#### How to complete this task:
Copy exactly the lines from the start of the data below through the one that carries "Task: Click the stock count 19 for socks", and only those.

#### Material for this task:
==========

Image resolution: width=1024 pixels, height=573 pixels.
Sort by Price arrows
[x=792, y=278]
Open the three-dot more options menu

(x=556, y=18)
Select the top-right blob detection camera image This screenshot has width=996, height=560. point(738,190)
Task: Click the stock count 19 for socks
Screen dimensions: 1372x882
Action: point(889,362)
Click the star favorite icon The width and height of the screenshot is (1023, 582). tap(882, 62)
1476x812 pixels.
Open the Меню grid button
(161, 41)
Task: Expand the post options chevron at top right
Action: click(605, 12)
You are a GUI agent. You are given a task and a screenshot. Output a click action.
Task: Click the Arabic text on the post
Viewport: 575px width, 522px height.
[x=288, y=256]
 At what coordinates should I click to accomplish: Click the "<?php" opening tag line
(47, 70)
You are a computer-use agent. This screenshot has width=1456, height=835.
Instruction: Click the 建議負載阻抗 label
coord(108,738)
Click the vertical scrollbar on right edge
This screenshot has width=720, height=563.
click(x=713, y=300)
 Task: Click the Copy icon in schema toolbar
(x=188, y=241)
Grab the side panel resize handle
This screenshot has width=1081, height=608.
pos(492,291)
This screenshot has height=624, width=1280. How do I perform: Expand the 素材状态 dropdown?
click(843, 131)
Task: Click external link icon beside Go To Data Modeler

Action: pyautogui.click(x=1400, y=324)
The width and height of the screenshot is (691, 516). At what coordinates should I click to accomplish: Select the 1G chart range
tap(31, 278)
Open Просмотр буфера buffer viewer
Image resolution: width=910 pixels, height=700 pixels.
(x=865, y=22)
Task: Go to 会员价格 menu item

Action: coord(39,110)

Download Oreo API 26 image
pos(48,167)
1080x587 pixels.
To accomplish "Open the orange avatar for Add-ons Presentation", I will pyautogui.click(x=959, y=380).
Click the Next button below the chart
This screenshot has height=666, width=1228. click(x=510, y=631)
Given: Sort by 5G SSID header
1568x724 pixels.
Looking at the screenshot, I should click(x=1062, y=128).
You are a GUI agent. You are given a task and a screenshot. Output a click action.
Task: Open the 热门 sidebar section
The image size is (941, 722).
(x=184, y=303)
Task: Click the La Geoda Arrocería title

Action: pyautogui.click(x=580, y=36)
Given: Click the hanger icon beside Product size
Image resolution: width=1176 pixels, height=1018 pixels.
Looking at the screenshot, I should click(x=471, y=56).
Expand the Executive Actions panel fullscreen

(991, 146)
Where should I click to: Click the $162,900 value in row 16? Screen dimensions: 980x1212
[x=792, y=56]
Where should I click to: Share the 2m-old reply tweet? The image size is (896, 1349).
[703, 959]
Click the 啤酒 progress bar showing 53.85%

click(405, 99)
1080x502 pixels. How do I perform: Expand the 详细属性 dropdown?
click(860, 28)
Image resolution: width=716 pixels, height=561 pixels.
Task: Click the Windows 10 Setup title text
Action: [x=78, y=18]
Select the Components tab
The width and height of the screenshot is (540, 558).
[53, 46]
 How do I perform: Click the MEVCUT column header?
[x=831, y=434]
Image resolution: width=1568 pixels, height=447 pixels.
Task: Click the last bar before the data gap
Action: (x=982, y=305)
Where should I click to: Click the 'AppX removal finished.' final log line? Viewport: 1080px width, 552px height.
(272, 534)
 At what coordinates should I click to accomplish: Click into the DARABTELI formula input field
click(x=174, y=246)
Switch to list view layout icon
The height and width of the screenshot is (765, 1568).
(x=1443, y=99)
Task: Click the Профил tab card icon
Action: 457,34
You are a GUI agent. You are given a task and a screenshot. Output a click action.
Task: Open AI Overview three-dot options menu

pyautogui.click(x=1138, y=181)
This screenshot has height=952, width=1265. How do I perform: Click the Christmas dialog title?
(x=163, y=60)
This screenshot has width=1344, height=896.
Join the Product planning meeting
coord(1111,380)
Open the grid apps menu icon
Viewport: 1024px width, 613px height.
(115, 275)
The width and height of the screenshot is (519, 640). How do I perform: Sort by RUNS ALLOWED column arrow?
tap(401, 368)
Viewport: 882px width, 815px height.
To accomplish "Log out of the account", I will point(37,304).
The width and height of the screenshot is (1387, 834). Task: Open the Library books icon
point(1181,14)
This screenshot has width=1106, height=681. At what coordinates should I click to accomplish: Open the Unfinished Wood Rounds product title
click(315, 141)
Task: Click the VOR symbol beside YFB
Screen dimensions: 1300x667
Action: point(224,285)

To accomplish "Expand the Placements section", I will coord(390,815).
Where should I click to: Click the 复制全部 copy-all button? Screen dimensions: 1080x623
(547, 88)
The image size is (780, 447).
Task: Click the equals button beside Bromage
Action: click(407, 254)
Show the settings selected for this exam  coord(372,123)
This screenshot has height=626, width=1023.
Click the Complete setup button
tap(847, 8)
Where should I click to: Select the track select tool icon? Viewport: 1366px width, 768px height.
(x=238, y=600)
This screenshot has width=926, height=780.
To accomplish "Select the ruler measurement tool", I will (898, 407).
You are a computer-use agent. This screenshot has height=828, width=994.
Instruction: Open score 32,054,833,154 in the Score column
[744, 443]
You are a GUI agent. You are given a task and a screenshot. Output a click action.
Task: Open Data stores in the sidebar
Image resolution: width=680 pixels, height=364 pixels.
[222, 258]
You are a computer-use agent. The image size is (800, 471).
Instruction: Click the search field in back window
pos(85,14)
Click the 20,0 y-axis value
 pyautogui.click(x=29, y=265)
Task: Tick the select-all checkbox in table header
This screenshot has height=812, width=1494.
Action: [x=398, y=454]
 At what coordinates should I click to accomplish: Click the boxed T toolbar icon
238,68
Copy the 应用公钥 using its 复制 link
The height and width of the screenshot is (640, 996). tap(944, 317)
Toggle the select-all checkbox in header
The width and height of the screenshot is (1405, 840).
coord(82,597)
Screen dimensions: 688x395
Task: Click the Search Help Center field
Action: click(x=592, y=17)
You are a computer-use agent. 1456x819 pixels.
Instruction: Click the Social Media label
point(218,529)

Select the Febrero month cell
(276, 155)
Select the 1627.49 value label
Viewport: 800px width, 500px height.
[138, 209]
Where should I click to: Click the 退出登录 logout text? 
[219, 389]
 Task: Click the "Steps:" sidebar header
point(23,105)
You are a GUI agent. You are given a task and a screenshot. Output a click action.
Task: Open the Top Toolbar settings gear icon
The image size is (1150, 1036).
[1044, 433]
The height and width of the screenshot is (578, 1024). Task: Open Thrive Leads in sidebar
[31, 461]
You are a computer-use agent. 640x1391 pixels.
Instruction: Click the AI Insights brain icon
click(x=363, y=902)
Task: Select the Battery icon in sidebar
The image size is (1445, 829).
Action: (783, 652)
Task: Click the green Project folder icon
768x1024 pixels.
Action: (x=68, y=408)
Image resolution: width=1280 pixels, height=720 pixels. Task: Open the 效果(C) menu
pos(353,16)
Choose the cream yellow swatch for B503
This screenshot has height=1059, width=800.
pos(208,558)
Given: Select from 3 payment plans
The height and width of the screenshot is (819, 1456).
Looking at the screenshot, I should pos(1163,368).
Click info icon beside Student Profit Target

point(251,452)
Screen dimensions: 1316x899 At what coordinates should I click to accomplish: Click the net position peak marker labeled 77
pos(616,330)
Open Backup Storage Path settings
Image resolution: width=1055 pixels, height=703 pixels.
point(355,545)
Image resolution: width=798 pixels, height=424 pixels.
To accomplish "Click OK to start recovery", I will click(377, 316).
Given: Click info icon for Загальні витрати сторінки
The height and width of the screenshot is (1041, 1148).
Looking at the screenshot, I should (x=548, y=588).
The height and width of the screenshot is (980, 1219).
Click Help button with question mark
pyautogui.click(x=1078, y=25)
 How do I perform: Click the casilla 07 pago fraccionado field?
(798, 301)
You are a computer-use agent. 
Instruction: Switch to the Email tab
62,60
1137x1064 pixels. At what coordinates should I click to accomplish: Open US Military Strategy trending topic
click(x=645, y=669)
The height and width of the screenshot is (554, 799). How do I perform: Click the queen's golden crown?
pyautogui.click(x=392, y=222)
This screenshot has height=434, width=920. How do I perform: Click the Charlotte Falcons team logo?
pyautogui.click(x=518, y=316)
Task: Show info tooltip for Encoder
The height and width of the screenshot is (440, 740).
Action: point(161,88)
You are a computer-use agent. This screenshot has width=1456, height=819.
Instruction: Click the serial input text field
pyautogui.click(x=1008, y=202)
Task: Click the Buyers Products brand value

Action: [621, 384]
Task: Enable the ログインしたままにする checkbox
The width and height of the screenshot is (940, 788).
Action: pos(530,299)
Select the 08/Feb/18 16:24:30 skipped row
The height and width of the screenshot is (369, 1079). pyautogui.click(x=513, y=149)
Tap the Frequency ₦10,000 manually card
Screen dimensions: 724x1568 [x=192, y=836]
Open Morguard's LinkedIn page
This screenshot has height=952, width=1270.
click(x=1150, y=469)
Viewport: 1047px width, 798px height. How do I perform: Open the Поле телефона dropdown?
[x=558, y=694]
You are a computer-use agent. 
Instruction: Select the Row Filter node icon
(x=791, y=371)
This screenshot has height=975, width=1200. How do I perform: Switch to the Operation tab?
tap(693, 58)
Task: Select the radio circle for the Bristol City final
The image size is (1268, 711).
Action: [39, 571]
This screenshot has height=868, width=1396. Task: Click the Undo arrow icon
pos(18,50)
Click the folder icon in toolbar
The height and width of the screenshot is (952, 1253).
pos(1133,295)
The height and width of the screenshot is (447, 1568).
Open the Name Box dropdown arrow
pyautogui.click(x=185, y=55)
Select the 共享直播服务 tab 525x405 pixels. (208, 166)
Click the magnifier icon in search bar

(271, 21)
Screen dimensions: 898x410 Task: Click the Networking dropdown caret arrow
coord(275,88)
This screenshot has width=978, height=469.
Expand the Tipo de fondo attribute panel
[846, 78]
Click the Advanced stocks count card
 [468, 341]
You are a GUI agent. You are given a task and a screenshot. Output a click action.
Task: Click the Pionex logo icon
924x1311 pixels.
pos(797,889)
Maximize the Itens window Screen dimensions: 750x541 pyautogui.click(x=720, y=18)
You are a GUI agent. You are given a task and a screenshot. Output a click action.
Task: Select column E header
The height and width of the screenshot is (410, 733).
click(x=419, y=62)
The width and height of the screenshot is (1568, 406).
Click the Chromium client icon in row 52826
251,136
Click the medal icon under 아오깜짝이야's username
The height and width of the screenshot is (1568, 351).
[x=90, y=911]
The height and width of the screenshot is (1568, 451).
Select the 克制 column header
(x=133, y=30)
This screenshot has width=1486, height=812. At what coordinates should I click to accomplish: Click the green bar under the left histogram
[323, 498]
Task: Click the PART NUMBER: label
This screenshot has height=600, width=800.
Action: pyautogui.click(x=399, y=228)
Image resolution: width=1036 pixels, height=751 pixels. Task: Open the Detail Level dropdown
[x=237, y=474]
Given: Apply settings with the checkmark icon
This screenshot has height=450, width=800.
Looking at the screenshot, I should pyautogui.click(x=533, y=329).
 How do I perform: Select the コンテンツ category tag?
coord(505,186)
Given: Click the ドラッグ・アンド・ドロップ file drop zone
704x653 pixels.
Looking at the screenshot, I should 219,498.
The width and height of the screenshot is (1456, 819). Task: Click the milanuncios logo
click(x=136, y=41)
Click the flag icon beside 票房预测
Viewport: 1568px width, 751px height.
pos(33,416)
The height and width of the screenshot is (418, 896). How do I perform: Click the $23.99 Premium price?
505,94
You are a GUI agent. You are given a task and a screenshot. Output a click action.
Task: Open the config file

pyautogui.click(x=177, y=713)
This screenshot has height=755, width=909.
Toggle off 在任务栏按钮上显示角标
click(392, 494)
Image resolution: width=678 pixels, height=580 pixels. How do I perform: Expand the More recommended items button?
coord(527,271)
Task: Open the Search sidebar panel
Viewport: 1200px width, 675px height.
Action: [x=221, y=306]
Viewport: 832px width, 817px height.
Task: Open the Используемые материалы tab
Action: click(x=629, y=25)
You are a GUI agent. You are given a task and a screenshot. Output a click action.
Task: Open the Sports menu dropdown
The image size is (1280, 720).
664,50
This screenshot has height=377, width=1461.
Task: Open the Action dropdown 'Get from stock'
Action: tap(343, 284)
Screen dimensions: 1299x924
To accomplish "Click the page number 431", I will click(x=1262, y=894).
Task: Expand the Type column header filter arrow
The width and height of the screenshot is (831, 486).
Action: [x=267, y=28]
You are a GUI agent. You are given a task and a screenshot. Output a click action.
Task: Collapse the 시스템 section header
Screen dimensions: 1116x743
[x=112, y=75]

==========

#### Answer to this problem:
Image resolution: width=1024 pixels, height=573 pixels.
Sort by Price arrows
[x=792, y=278]
Open the three-dot more options menu

(x=556, y=18)
Select the top-right blob detection camera image This screenshot has width=996, height=560. point(738,190)
Task: Click the stock count 19 for socks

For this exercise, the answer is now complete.